Emphysematous Pyelonephritis Pathophysiology
In patients suffering from this medical condition there is gas accumulation in renal tissues. There is also an underlying infection with frequently a fulminating course, especially if left untreated. Even though diabetic patients are actually susceptible to urinary tract infections, not all of them will eventually end up with emphysematous pyelonephritis. The reason behind the onset of this medical condition may be connected with uncontrolled diabetes, high levels of glycosylated hemoglobin and weakening of the immune system.
There is one more condition quite similar in presentation to emphysematous pyelonephritis called xanthogranulomatous pyelonephritis. This disease is closely related to stones in nonfunctioning kidneys affected by severe Gran-negative infection. The similarity between the two conditions is in gas production and accumulation in the renal parenchyma and perinephritic space.
Emphysematous Pyelonephritis Clinical Characteristics
Even though the condition may affect individuals between 19 and 81 years of age, it is frequently reported in patients of 55 years of age. Women are more affected than men and 95% of all patients are actually those suffering from diabetes. Other 5 % includes individuals not suffering from diabetes, those with renal failure and immunocompromised patients.

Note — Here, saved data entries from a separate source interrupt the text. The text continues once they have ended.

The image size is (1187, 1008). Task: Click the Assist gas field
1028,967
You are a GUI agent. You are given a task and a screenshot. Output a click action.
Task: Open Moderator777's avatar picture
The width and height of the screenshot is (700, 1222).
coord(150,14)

Most of the time only one kidney is affected, predominantly the left one. Patients typically develop fever and abdominal/flank pain. Nausea and vomiting may occur as well. Progression of the disease is associated with dyspnea (shortness of breath), acute renal impairment, altered sensorium and shock. Thrombocytopenia (low amount of platelets) is another characteristic of the disease.
Advanced cases of emphysematous pyelonephritis are connected with crepitus over the flank area while pneumaturia occurs only if there is emphysematous cystitis present. Rarely, one may end up with subcutaneous emphysema and pneumomediastinum.
All in all, once the diagnosis is confirmed, patients are treated in hospital environment. The treatment is aggressive.